I do not know how anyone, but I was shocked by the past 2017 by the rapid rise of Bitcoin. Now, of course, the excitement is already gone, and in the 17th year, everyone was talking and writing about cryptocurrency.
I saw that people are trying to make money on cryptocurrencies. Who knows how. Someone bought up all the savings on video cards and started self-mining in the garage. Someone invested in cloud mining. Someone is trying to organize your pool. Someone launched into the production of chocolate bitcoins, and someone produces mineral water:
')

I also began to study what these very bitcoins are. Once I even started my own research of the SHA256 algorithm and wrote an article here on the Habré "
Is it possible to calculate bitcoins faster, easier or easier? ". My research into hashing algorithms is still ongoing and is still not nearly completed ... Maybe someday I will write a separate article about this. And now for now this.
I tried running a bitcoin miner in an FPGA. I understood that the time had already passed, but I still wanted to touch the technology. Already at the end of last year, for some reason, I suddenly remembered that my Terasic DE10-Standard motherboard with Intel Cyclone V 5CSXFC6D6F31C6 FPGA is absolutely idle - this is the chip with the ARM processor. I thought it would be interesting to run some sort of altcoin miner in this board. Why? I no longer need to invest in equipment, it is already there. The main thing is that the board earns more than it consumes energy.

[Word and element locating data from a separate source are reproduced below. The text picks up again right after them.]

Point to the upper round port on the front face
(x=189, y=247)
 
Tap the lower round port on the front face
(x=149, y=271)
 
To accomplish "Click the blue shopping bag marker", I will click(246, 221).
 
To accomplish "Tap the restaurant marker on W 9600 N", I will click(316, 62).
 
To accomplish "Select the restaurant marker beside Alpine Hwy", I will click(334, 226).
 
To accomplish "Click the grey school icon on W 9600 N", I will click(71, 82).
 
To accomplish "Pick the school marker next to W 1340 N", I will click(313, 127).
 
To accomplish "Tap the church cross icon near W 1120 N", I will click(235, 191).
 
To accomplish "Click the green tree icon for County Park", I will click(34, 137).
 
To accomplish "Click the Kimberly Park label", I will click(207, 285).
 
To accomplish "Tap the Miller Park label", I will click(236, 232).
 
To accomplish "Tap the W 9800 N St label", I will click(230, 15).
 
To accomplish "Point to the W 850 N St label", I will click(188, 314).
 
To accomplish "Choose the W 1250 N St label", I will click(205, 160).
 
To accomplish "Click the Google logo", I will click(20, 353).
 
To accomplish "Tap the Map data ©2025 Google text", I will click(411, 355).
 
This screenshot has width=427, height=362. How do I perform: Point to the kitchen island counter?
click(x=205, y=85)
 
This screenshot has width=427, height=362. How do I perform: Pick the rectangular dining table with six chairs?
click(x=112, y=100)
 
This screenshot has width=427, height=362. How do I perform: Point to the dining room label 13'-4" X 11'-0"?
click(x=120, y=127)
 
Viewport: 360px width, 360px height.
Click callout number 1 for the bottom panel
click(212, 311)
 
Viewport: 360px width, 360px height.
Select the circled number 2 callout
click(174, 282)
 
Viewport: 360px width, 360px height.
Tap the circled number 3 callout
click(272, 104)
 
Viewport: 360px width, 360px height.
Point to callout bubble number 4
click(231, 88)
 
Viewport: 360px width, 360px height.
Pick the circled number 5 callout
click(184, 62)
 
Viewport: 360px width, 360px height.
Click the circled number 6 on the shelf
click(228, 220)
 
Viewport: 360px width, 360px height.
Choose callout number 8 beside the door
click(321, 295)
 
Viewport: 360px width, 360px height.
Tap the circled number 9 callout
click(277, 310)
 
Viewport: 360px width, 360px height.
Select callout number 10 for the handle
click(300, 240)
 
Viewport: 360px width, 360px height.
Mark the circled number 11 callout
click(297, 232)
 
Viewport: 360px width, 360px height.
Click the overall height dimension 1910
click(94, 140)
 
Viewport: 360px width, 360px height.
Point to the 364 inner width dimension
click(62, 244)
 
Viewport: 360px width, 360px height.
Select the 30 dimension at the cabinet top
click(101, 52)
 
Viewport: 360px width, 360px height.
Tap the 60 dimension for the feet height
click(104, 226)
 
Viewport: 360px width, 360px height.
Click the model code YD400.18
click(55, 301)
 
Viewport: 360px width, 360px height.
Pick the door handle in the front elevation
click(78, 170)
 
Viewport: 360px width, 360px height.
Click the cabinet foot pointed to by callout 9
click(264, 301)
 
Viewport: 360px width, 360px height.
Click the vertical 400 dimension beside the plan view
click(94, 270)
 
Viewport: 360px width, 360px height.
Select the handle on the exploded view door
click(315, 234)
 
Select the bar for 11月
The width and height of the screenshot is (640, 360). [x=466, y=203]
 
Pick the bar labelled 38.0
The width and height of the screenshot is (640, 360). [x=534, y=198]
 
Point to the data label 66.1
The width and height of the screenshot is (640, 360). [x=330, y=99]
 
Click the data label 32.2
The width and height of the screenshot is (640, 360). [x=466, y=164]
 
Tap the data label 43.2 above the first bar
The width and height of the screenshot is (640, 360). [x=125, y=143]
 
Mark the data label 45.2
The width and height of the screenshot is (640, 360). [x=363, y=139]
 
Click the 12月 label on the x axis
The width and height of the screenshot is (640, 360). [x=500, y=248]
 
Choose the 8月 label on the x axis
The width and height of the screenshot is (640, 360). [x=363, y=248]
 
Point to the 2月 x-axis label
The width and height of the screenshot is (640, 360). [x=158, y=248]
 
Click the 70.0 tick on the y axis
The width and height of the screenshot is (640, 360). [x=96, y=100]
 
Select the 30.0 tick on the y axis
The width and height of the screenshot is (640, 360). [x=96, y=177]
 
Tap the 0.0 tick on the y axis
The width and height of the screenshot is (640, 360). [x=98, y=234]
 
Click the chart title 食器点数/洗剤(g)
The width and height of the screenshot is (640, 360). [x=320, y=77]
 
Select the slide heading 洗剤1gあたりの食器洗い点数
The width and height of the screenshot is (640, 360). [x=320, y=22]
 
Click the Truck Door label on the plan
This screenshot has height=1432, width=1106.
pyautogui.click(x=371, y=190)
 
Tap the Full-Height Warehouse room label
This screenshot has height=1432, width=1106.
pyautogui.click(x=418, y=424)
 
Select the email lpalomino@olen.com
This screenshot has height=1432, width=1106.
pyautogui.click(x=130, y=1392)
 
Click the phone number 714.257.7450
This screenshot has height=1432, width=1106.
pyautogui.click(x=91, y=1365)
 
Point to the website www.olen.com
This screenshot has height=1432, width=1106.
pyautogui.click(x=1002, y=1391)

Finding the right altcoin was pretty simple. I was looking for ready-made projects for FPGA, which I can adapt to my board. Those were not very many. In fact, as I understand it all over the world there are only a few people who did FPGA projects and most importantly published them in open access, for example, on github.
Thus, I took the project
github.com/kramble/FPGA-Blakecoin-Miner and adapted it to the
Mars Rover3 card I had, and also adapted this project for the DE10-Standard.
Actually about how I adapted the
project for the Mars Rover 3 board is written here . For Cyclone V, in principle, everything is the same - only the revision of the project of blake_cv kvartus, my sources
here .
To my regret, only three blake functions hash fit into my Cyclone V.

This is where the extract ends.